Thinking about going to Brunswick for some inshore fishing. If anyone has any ideas on boat ramps, some public fishing spots, or any advice that can help me produce fish that would be appreciated. I'm going to be throwing artificials and would even like to try some flood tide redfish. If anyone can give me some tips and advice that would be great. Thanks.


----------



## Plsmith (Dec 1, 2013)

Blyth Island is a nice place to put in, either with a lift or a public ramp.  They have live bait if you need it.  From there you can go up river, down river or across in the creeks.  The point of South Brunswick river and Turtle river is a good place to start.  The Turtle rive side is shallow though.  Fish the little island in front of the point too.  The mouth of Cedar Creek holds fish.  From there, you could fish the bank all the way to the creek behind Jekyll Island, then fish behind Jekyll Island, all the way to the pier.  Since the fish are so plentiful, put in on low tide and find some good oysters mounds near deep water.  Wait for the water to come up over the mounds and the bait and fish will be there.  If you put in on high tide, fish creek mouths that drain into deeper open water, the fish will be stacked up in the mouth waiting for bait to come out of the marsh.  There are more marsh drains in the South Brunswick River than there are fishermen.  On an outgoing tide I like to get up in the creek and float a live shrimp back to where the creek water meets the river current, most times it will form a little rip that will suspend the bait coming out of the creek.  You may have to adjust your depth but you will find trout.  
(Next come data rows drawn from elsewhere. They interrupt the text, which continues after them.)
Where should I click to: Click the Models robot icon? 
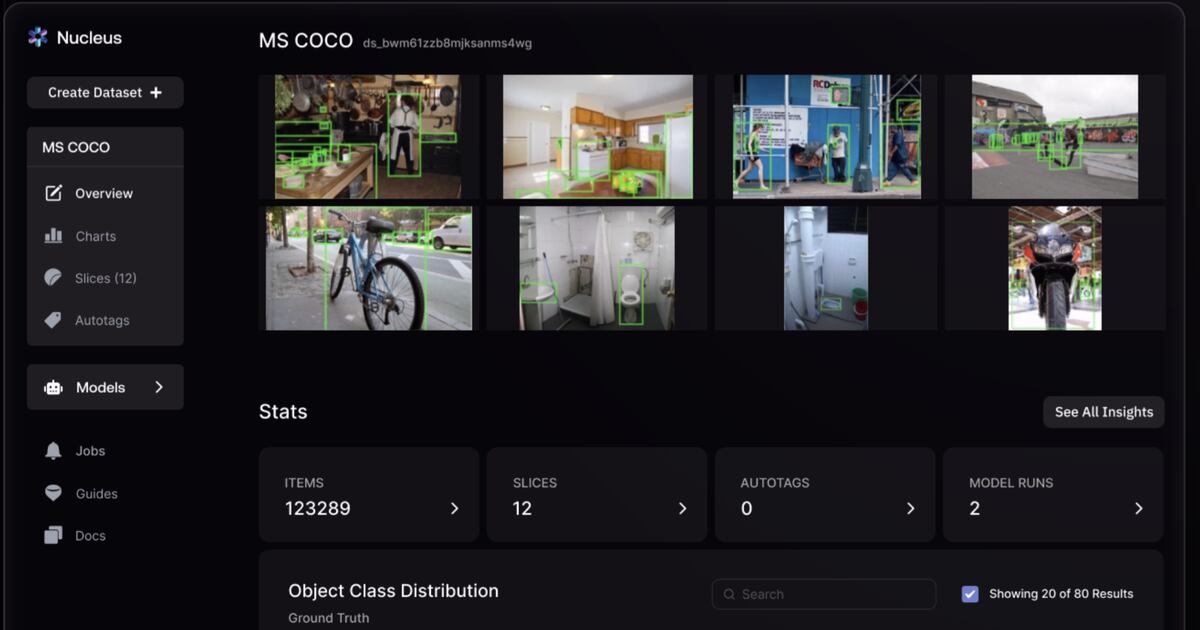click(x=54, y=388)
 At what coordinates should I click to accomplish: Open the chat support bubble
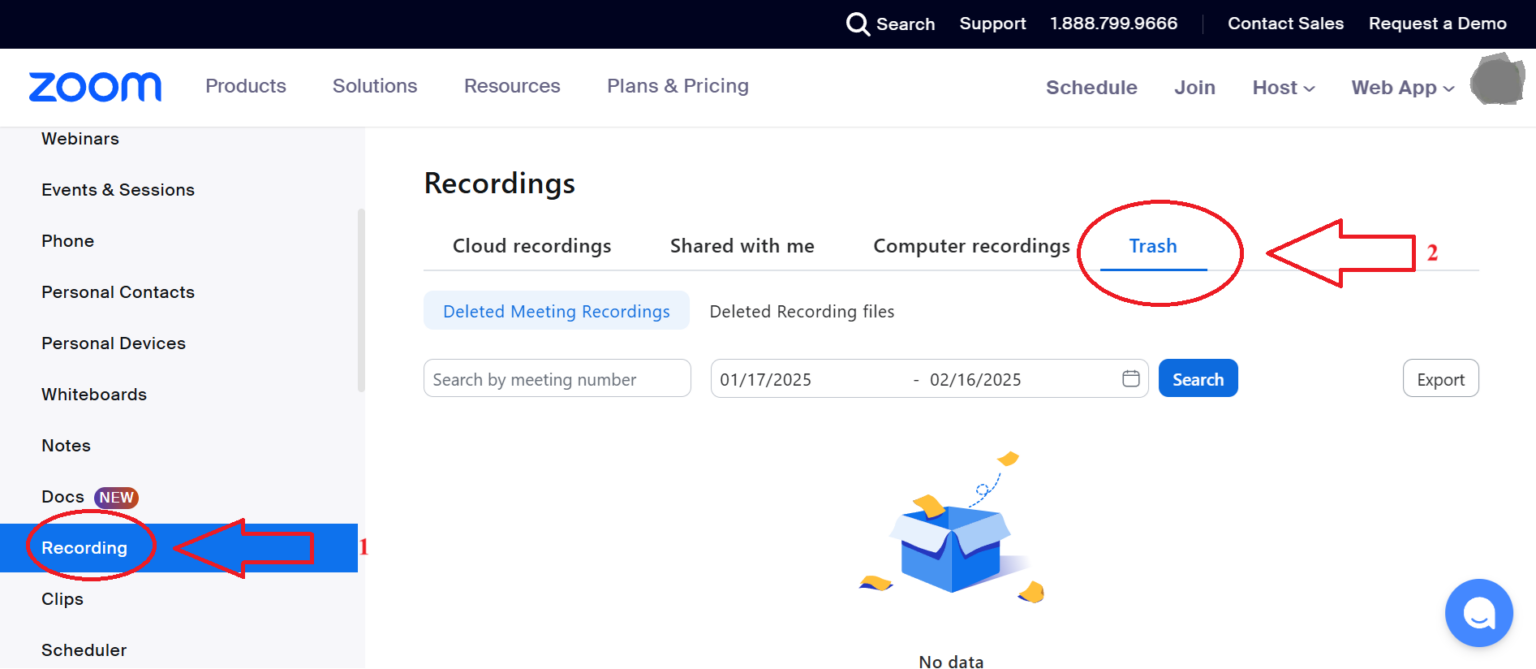coord(1479,612)
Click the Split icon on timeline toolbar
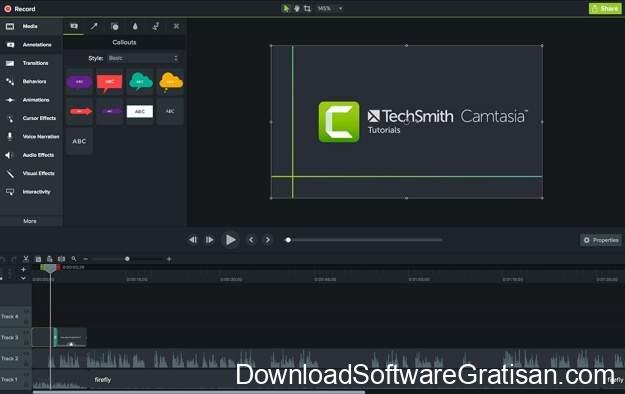 tap(61, 259)
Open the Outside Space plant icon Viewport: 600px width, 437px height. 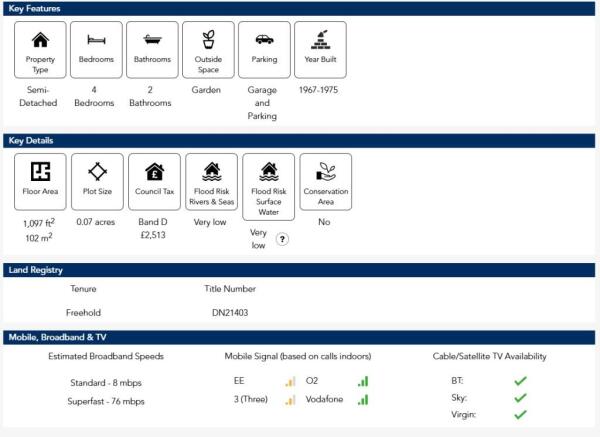[208, 40]
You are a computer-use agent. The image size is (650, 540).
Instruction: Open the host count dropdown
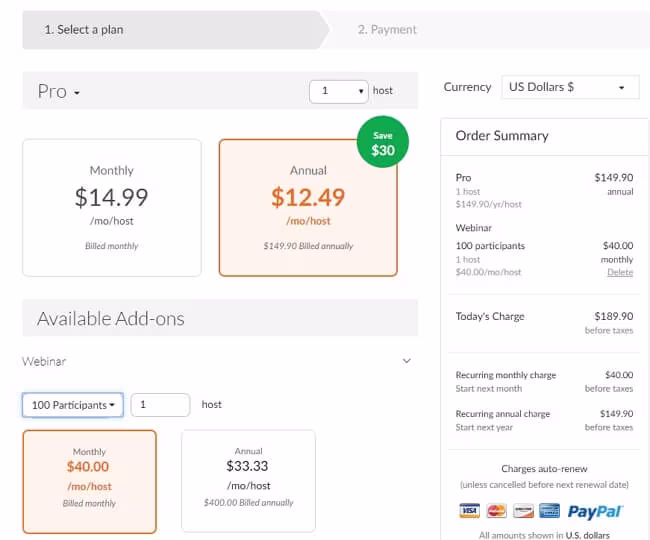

As far as redfish on a high tide, you need to explore some creeks at low tide and find some oysters that will be submerged on high tide.  Most bait will be close to the banks and the redfish will be moving close to structure or grass.  Once you find some structure, shells, limbs, dock, etc, wait for the water to come in, and wait on the fish.    

Im not a professional fisherman but I do have a passion to fish, this is what I do.  It's probably not the best method but I always catch a mess, enough to feed my family and neighbors.  I like to catch about 10 or so and leave the rest for next time.   

Have fun!!


----------



## GC Inshore05 (Dec 1, 2013)

Great information! Thanks a lot! 
-Tight lines


----------